Syarat Calon Independen, Qanun Berbeda dengan UU Pilgub

Syarat dukungan calon perseorangan yang diatur Qanun lebih rendah dibandingkan Undang-Undang Pemilihan Gubernur, Bupati dan Walikota. (ANTARA FOTO/Irwansyah Putra)
Syarat dukungan calon perseorangan yang diatur Qanun lebih rendah dibandingkan Undang-Undang Pemilihan Gubernur, Bupati dan Walikota. (ANTARA FOTO/Irwansyah Putra)
Syarat dukungan calon perseorangan yang diatur Qanun lebih rendah dibandingkan Undang-Undang Pemilihan Gubernur, Bupati dan Walikota. (ANTARA FOTO/Irwansyah Putra)

Banda Aceh Election News – Qanun atau peraturan daerah Nomor 5 Tahun 2012 tentang Pemilihan Kepala Daerah Aceh, bertabrakan dengan Undang-undang Nomor 8 Tahun 2015 tentang Pemilihan Gubernur, Bupati dan Walikota. Aturan yang berbeda di antaranya terkait soal syarat dukungan calon perseorangan.
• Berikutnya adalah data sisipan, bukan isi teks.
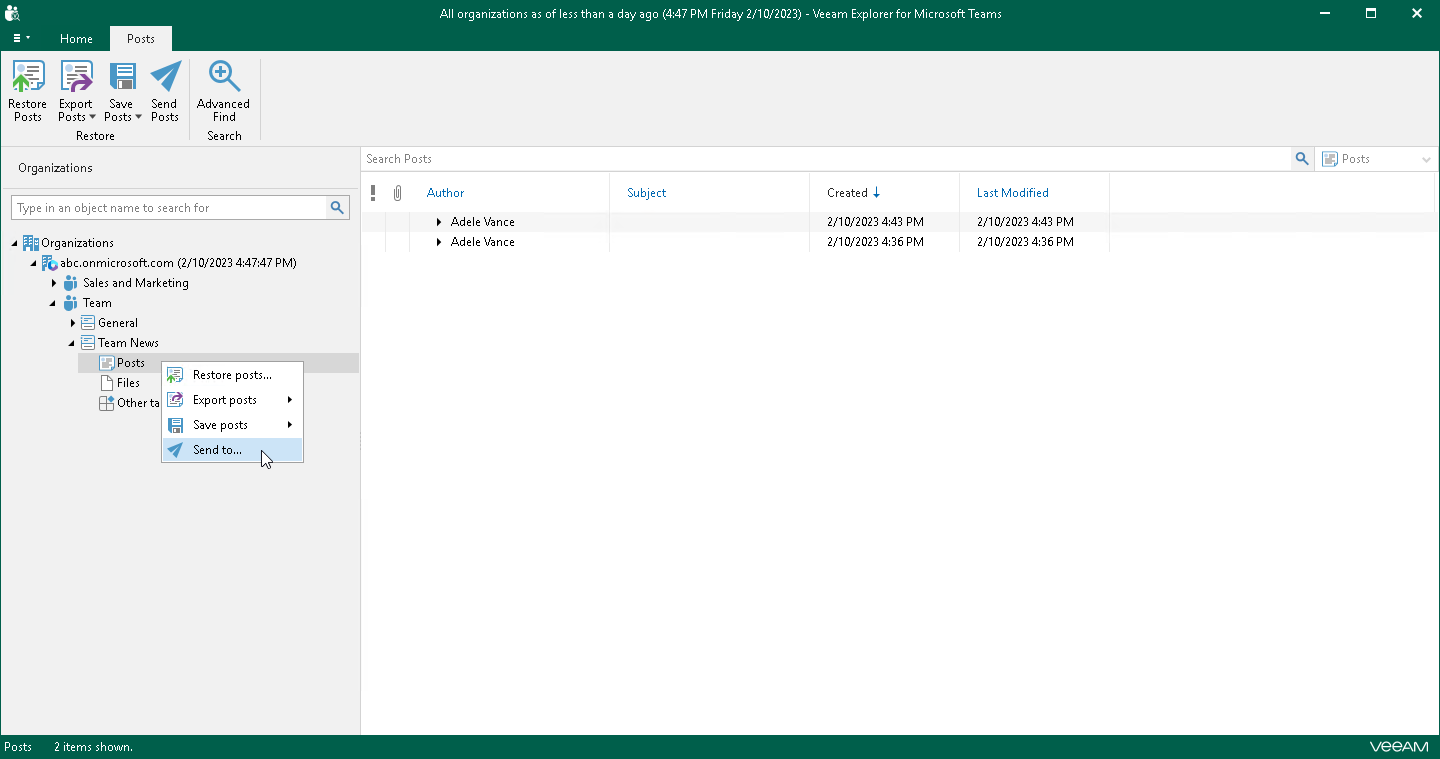1440x759 pixels.
Task: Select Restore posts... from context menu
Action: tap(231, 375)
Staf Ahli Gubernur Aceh M Jafar menyatakan perlunya pembahasan revisi qanun sebagai antisipasi permasalahan hukum pada pelaksanaan Pilkada 2017.
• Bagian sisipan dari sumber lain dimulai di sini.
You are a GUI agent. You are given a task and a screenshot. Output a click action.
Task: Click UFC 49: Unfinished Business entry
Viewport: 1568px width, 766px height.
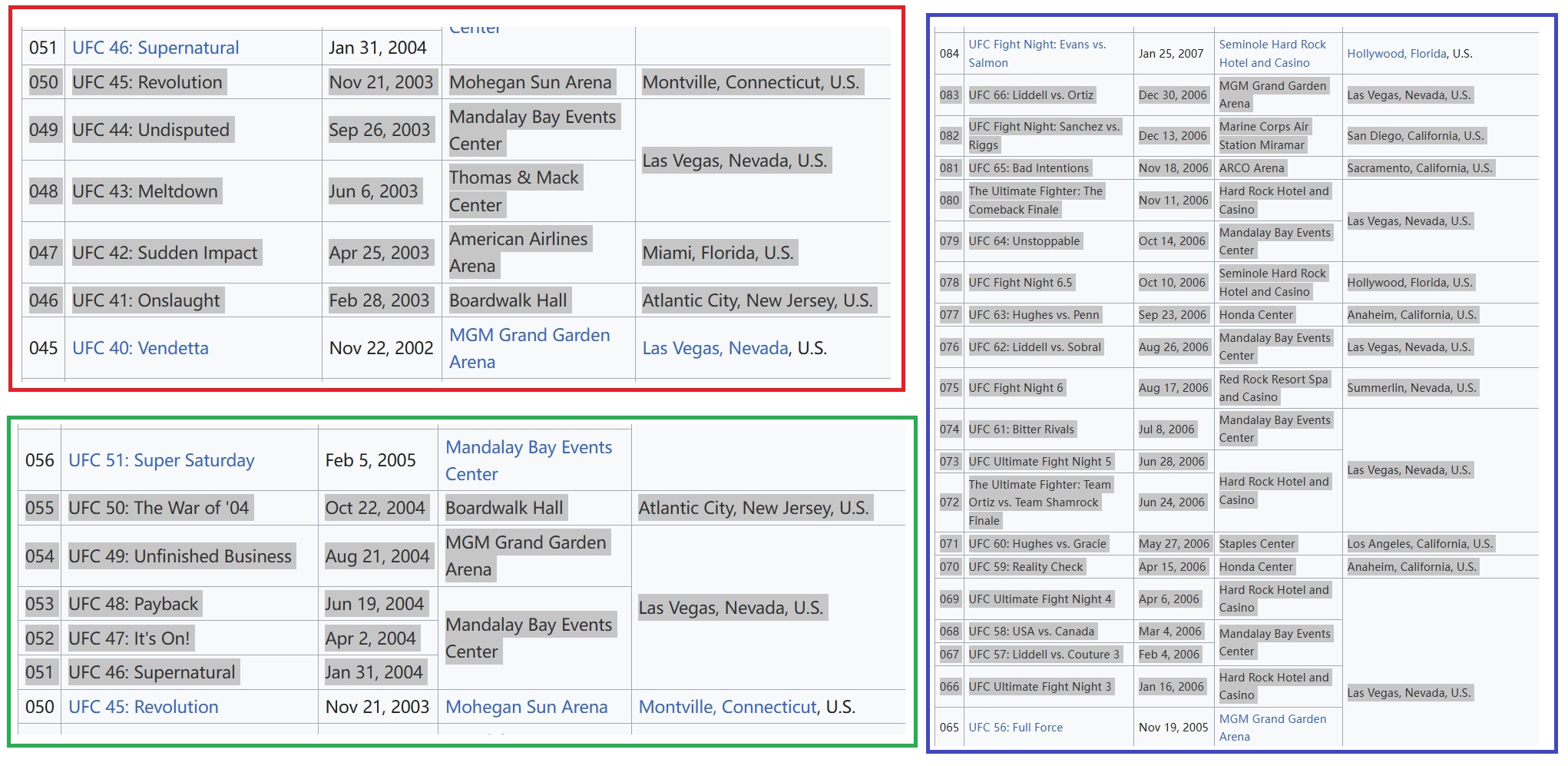click(180, 556)
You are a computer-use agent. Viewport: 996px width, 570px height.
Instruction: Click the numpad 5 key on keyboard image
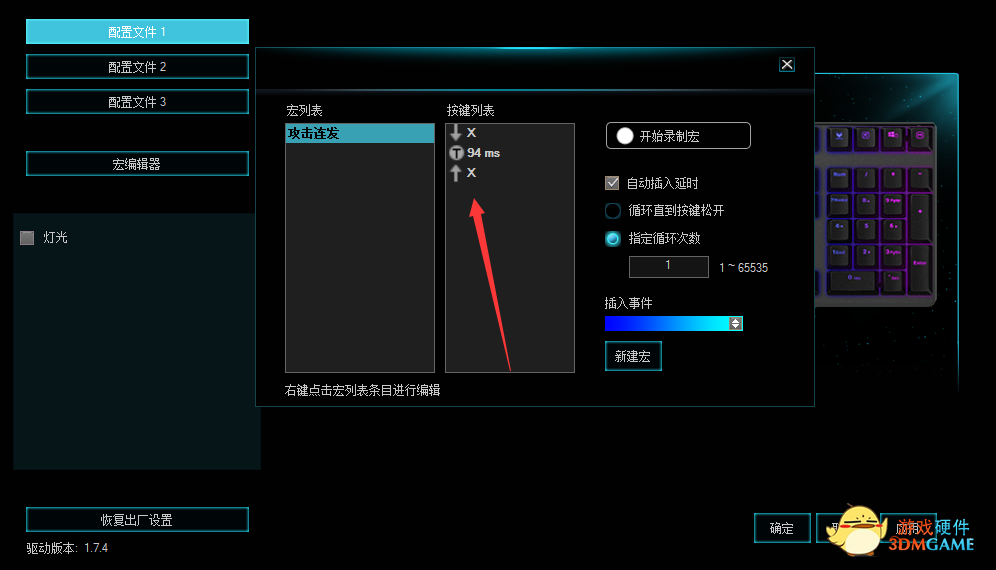coord(866,227)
“UUPA, Qanun nomor 5 Tahun 2012, UU nomor 8 Tahun 2015 dan Putusan MK tentang pilkada masih banyak perbedaan dan beragam pendapat. Ini harus segera dibahas oleh legislatif jika tidak pilkada akan kacau karena tidak adanya kepastian hukum,” kata M. Jafar, di Banda Aceh, Kamis(24/3) seperti dilaporkan Antara.

Pernyataan itu disampaikannya dalam diskusi Focus Group Discussion yang berjudul “Refleksi Pilkada 2015 menuju Pilkada Aceh 2017” di Banda Aceh yang diselenggarakan Komisi Independen Pemilihan (KIP) Aceh.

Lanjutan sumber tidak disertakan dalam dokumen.